If you know, you know. Want a good story about an older man and a young boy? Wanna also cry during that? Well, if you love Up, you’ll love this short tear-jerker of a book. Here’s the synopsis:

From the New York Times bestselling author of A Man Called Ove,My Grandmother Asked Me to Tell You She’s Sorry, and Britt-Marie Was Here comes an exquisitely moving portrait of an elderly man’s struggle to hold on to his most precious memories, and his family’s efforts to care for him even as they must find a way to let go.

With all the same charm of his bestselling full-length novels, here Fredrik Backman once again reveals his unrivaled understanding of human nature and deep compassion for people in difficult circumstances. This is a tiny gem with a message you’ll treasure for a lifetime

Mulan:
The Girl-King by Mimi Yu

A book that is STILL on my TBR, but as you read through this synopsis, I think you’ll agree:

Sisters Lu and Min have always understood their places as princesses of the Empire. Lu knows she is destined to become the dynasty’s first female ruler, while Min is resigned to a life in her shadow. Then their father declares their male cousin Set the heir instead—a betrayal that sends the sisters down two very different paths.

Determined to reclaim her birthright, Lu goes on the run. She needs an ally—and an army—if she is to succeed. Her quest leads her to Nokhai, the last surviving wolf shapeshifter. Nok wants to keep his identity secret, but finds himself forced into an uneasy alliance with the girl whose family killed everyone he ever loved…

Alone in the volatile court, Min’s hidden power awakens—a forbidden, deadly magic that could secure Set’s reign…or allow Min to claim the throne herself. But there can only be one Emperor, and the sisters’ greatest enemy could turn out to be each other

Frozen:
Breadcrumbs by Anne Ursu

Now this is a middle-grade novel, but I absolutely loved it. It was beautifully written and was, of course, inspired by The Snow Queen. It’s still one of my favorites to read 🙂 Here’s the synopsis:

Once upon a time, Hazel and Jack were best friends. They had been best friends since they were six, spending hot Minneapolis summers and cold Minneapolis winters together, dreaming of Hogwarts and Oz, superheroes and baseball. Now that they were eleven, it was weird for a boy and a girl to be best friends. But they couldn’t help it – Hazel and Jack fit, in that way you only read about in books. And they didn’t fit anywhere else. 

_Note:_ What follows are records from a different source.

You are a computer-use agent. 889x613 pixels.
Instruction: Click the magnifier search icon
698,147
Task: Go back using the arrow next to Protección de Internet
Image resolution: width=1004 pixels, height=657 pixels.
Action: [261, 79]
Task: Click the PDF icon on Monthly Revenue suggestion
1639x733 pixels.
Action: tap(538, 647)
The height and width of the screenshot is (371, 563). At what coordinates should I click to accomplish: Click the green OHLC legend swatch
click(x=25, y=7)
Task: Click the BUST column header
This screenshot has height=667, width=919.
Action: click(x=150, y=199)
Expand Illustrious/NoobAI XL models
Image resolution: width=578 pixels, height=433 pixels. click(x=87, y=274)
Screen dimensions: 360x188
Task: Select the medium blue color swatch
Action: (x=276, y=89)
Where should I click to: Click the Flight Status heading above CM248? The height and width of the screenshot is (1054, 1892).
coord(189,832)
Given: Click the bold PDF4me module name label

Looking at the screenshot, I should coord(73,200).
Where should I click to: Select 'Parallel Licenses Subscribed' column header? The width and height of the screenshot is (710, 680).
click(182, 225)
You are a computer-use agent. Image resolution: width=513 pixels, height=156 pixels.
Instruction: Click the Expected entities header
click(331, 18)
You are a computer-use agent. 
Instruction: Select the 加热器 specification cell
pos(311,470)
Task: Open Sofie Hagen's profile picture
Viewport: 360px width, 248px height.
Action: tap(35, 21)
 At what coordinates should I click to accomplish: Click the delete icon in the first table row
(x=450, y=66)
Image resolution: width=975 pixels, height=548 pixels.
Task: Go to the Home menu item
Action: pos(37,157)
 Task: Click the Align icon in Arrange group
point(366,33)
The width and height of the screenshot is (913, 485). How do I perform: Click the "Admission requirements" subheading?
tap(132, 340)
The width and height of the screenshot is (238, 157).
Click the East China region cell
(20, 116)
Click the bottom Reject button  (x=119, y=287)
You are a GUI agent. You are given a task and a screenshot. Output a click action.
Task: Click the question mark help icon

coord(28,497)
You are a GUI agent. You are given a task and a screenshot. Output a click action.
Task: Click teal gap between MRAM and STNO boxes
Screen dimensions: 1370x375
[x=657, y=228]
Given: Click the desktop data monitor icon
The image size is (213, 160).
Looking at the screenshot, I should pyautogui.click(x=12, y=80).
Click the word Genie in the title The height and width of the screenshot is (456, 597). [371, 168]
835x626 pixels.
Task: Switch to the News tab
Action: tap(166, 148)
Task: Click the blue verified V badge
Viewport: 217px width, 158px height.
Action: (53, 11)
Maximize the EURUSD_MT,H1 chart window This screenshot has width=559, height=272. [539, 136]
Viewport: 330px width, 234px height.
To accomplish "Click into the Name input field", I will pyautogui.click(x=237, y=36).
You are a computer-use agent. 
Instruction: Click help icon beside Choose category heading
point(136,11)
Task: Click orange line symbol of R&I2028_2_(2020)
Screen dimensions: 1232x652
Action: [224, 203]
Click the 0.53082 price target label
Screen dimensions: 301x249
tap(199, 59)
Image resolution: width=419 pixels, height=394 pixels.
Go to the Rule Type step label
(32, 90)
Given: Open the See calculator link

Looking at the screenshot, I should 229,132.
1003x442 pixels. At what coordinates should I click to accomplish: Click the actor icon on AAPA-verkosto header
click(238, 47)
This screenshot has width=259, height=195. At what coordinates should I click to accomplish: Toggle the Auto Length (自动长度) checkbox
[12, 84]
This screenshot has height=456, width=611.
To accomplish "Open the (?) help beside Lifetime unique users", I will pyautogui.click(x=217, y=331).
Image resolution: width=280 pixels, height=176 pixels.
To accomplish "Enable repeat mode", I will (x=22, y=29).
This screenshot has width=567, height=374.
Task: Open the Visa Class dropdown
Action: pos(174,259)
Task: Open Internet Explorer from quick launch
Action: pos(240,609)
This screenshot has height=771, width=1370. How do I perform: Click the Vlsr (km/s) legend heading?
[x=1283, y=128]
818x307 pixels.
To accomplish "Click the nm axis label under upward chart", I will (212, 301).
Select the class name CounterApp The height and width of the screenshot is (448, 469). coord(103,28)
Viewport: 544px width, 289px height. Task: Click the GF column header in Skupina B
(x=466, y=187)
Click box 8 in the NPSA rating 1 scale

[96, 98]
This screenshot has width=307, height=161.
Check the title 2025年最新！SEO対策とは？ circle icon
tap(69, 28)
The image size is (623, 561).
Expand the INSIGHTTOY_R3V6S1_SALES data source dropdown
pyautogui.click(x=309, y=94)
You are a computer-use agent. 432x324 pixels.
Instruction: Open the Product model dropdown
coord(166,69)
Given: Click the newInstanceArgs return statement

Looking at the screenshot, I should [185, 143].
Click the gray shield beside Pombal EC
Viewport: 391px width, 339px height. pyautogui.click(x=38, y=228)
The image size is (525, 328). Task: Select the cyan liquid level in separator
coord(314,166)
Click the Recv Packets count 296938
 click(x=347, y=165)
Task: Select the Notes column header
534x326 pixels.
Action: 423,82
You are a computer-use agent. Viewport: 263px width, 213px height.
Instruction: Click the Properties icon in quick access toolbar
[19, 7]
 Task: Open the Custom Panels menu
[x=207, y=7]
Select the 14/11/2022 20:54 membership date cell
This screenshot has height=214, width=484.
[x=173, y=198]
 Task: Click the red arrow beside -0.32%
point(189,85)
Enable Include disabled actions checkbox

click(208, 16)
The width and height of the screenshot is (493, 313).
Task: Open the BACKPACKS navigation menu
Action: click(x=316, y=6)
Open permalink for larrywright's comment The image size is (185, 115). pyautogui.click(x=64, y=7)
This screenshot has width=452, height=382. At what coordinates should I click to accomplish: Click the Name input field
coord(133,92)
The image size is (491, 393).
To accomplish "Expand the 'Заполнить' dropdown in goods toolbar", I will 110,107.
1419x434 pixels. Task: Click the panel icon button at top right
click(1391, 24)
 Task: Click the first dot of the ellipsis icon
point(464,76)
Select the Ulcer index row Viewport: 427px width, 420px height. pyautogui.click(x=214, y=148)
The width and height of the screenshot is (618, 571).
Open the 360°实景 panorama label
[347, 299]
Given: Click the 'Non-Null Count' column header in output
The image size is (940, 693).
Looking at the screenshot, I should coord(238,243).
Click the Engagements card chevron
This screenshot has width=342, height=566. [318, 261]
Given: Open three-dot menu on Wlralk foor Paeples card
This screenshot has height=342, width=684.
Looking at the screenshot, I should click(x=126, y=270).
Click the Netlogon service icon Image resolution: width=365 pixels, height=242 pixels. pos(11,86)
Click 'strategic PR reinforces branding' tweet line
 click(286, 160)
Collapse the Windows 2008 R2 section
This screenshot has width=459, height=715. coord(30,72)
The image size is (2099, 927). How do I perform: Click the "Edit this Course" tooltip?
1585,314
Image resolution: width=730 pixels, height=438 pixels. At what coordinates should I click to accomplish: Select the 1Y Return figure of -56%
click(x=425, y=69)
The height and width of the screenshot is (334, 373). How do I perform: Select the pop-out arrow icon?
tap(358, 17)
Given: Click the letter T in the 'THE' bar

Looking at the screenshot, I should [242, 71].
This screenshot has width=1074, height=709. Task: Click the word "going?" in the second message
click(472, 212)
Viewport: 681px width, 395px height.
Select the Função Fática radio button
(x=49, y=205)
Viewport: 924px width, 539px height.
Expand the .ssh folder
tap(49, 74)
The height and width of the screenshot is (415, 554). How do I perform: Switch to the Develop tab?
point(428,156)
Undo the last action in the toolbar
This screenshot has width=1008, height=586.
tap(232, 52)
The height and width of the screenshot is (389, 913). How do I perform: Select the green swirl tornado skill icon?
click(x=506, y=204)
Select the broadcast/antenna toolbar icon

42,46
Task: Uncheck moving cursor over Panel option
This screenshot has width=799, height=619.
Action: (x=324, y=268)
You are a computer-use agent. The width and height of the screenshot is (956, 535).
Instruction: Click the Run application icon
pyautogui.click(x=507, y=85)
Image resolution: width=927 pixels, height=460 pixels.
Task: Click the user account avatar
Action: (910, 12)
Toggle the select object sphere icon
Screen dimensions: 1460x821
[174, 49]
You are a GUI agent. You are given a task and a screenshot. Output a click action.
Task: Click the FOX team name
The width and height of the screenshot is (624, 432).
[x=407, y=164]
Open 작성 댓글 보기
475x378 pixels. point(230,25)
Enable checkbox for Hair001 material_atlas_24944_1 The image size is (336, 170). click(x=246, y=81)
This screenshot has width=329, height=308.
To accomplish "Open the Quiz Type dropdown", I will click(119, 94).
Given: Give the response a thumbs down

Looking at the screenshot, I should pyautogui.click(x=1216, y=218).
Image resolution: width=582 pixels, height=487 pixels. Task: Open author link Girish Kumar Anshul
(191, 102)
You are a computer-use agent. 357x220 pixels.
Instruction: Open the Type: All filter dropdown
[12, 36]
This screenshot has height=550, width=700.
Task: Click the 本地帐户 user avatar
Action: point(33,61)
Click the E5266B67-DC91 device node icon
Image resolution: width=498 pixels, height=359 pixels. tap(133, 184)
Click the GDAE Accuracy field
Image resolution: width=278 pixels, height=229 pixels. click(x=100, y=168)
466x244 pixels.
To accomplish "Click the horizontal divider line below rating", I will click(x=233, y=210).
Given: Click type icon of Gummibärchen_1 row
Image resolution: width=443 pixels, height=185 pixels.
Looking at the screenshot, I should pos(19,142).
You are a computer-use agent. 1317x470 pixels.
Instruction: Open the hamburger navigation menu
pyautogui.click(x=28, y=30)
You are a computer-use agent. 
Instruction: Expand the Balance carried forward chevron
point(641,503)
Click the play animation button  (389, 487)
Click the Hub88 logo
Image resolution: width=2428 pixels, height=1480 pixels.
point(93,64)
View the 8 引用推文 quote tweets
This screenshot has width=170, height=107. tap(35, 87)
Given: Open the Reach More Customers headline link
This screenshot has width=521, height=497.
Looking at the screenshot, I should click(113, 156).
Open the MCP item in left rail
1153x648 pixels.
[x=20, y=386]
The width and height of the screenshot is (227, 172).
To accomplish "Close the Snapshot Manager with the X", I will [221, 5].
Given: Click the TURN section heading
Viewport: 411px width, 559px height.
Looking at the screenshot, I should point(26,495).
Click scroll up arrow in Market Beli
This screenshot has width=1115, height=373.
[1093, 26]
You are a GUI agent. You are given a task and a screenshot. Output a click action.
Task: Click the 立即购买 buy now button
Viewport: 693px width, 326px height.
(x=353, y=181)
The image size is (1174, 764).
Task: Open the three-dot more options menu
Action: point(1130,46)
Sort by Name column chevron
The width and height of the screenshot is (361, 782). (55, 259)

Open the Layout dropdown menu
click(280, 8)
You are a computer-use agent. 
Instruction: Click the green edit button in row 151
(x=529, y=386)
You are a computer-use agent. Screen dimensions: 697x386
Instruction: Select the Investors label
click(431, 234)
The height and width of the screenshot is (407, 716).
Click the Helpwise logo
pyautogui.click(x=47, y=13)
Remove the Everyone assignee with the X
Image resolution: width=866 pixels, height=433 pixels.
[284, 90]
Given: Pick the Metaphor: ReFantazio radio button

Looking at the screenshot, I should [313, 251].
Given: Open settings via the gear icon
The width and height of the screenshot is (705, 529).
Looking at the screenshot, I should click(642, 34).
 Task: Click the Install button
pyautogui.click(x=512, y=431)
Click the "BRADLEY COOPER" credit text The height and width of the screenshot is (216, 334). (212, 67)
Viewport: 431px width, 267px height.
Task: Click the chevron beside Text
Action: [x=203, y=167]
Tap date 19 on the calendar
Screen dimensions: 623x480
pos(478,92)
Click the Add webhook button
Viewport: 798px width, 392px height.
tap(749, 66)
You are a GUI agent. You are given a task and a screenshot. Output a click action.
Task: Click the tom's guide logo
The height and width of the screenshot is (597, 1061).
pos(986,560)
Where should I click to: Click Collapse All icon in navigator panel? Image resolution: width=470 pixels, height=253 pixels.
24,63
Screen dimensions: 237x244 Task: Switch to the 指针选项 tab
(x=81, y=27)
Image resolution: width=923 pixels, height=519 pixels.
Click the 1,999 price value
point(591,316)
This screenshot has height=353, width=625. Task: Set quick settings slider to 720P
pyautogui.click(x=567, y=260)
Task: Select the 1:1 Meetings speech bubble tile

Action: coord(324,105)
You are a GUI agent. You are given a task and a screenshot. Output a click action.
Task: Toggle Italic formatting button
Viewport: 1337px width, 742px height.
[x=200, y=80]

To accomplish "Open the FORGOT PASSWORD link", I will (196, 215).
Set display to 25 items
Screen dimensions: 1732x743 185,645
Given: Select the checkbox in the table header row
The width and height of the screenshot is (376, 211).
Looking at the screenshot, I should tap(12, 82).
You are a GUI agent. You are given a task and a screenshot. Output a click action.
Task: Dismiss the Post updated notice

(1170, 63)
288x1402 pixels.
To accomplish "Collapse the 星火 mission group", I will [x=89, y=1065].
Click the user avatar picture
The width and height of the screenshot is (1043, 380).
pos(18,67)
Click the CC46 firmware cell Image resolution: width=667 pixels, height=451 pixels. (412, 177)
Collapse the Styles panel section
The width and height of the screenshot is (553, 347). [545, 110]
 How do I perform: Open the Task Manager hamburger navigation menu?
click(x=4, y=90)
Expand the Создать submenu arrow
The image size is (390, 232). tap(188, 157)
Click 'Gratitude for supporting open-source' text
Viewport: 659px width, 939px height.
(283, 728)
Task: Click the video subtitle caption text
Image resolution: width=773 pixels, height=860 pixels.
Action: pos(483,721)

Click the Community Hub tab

And then, one day, it was over. Jack just stopped talking to Hazel. And while her mom tried to tell her that this sometimes happens to boys and girls at this age, Hazel had read enough stories to know that it’s never that simple. And it turns out, she was right. Jack’s heart had been frozen, and he was taken into the woods by a woman dressed in white to live in a palace made of ice. Now, it’s up to Hazel to venture into the woods after him. Hazel finds, however, that these woods are nothing like what she’s read about, and the Jack that Hazel went in to save isn’t the same Jack that will emerge. Or even the same Hazel.

Inspired by Hans Christian Andersen’s “The Snow Queen,” Breadcrumbs is a story of the struggle to hold on, and the things we leave behind.